Donc Duchamp a mis en application ce questionnement sur ce qui
fait une oeuvre d'art, ses critères.
Il s'est interrogé aussi sur un autre d'entre
eux : l'esthétique. Ainsi une lettre adressée à Hans
Richter datée de 1962 nous livre son but fondamental :
Lorsque j'ai découvert les ready-made je pensais
décourager l'esthétique (...) Je leur jetais le porte-bouteilles
et l'urinoir à la tête comme un défi, et maintenant ils les
admirent pour leur beauté esthétique.13(*)
Donc deux buts fondamentaux occupaient l'esprit de Duchamp,
refuser l'industrialisation et l'esthétique dans le domaine de l'art.
Nous verrons que nous sommes dans une tout autre conception avec le pop art,
malgré les points communs, qui demeurent du domaine du visuel. Dans tous
les cas, Marcel Duchamp ne transfigure ni le quotidien ni ses
représentants. En effet, si son choix s'est porté sur des objets
de la vie quotidienne, c'est pour leur banalité, pour leur
caractère quelconque. Son travail n'a pas consisté à
travailler en faveur de ces objets, mais il a consisté à
exploiter leur statut banal à ses propres fins.
Nous verrons que c'est essentiellement dans les années
1940-1945 que Ponge va s'intéresser aux peintres. Ainsi Braque
après une période cubiste qu'il partage avec Picasso s'est
intéressé à partir des années 30 aux
intérieurs et notamment aux Ateliers entre 1949 et 1956. Des
objets hétérogènes sont ainsi intégrés dans
des toiles, constituant une source d'inspiration et de réflexion pour
Ponge. Parallèlement, il intègre des éléments de la
nature comme du sable et de l'herbe dans ses toiles-paysages (sur la côte
normande de Varengeville), « voulant se mettre à l'unisson de
la nature ».
Matisse peint des objets familiers de son atelier comme s'ils
étaient aussi importants que des modèles (Fauteuil
rocaille, 1946, Nice, musée Matisse), entre 1943 et 1949 puis entre
1946 et 1949 ce sont des intérieurs qui mettent en valeur les objets
dans ces pièces : Le Silence habité des maisons,
1947, collection particulière.
Quant à Picasso, hormis la dimension peinture
engagée, on observe une focalisation sur le quotidien, l'objet de tous
les jours qui ne sont pas pour déplaire à Ponge : La
Cuisine (en deux versions), 1948, Paris, Musée Picasso, ou La
Joie de vivre (1947, Antibes, Musée Picasso) ou La
Chèvre (1950) qui présente un panier en osier et d'autres
objets hétéroclites.
Fautrier, après une période de figuration
expressionniste, fait surgir des visages, des corps et des paysages sur des
feuilles de papier qu'il couvre de couleurs et d'enduit blanc
atténuée ensuite : série des Têtes
d'otages à partir de 1945. Elles sont terre malaxée,
poussières, plâtres, graffiti de murs rongés.

════

Recopiez mot pour mot, dans le passage sur Duchamp et les peintres, le morceau qui va de « Fautrier, après une » jusqu'à « de murs rongés. » inclus. Le matériel qui suit n'a aucun lien avec ce passage.

• DONNÉES AFFICHÉES
════

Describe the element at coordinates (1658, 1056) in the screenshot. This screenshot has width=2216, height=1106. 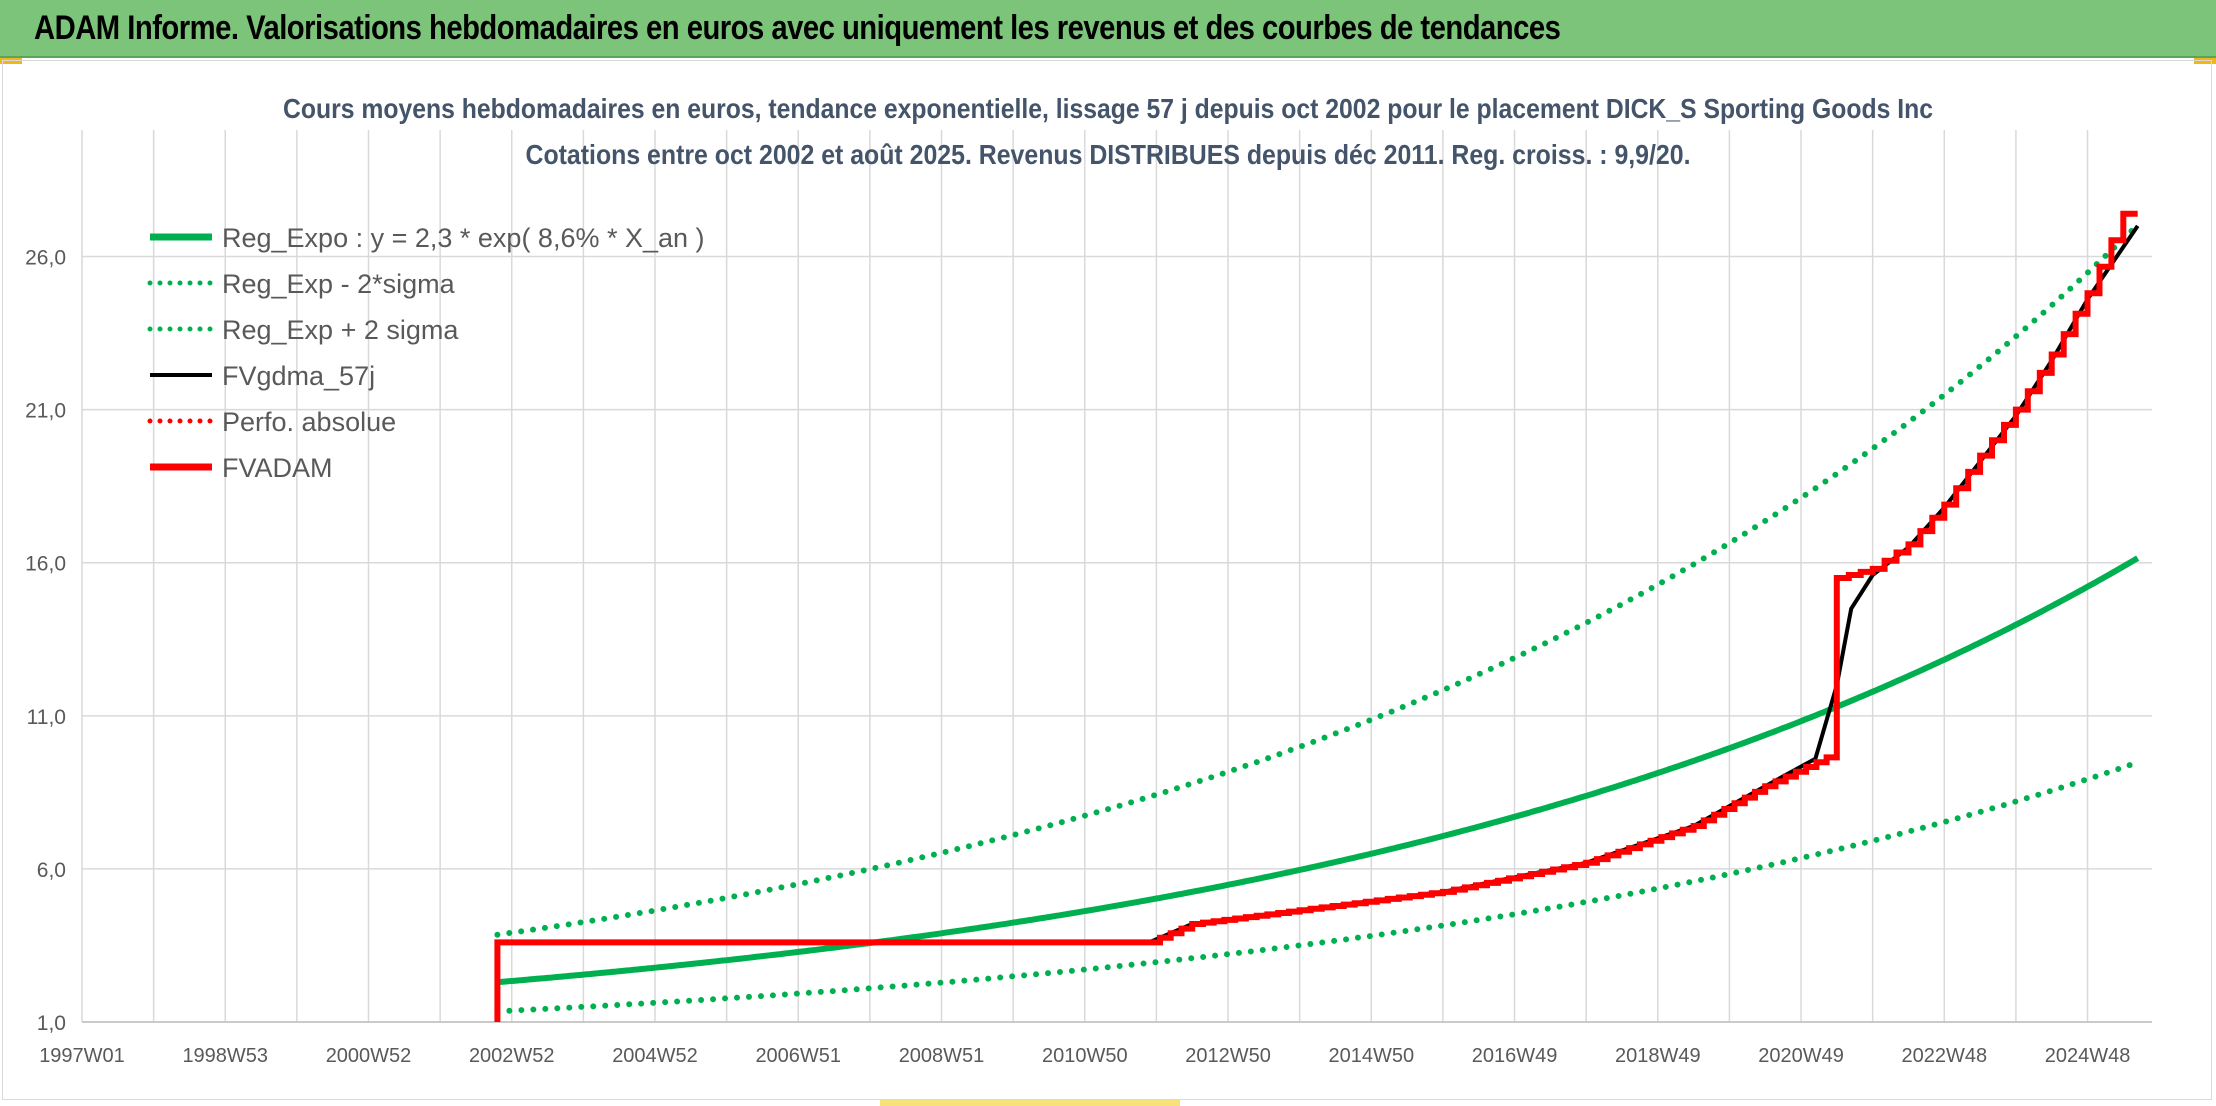
I see `x-tick-label: 2018W49` at that location.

════

• SOLUTION PROPOSÉE
Fautrier, après une période de figuration
expressionniste, fait surgir des visages, des corps et des paysages sur des
feuilles de papier qu'il couvre de couleurs et d'enduit blanc
atténuée ensuite : série des Têtes
d'otages à partir de 1945. Elles sont terre malaxée,
poussières, plâtres, graffiti de murs rongés.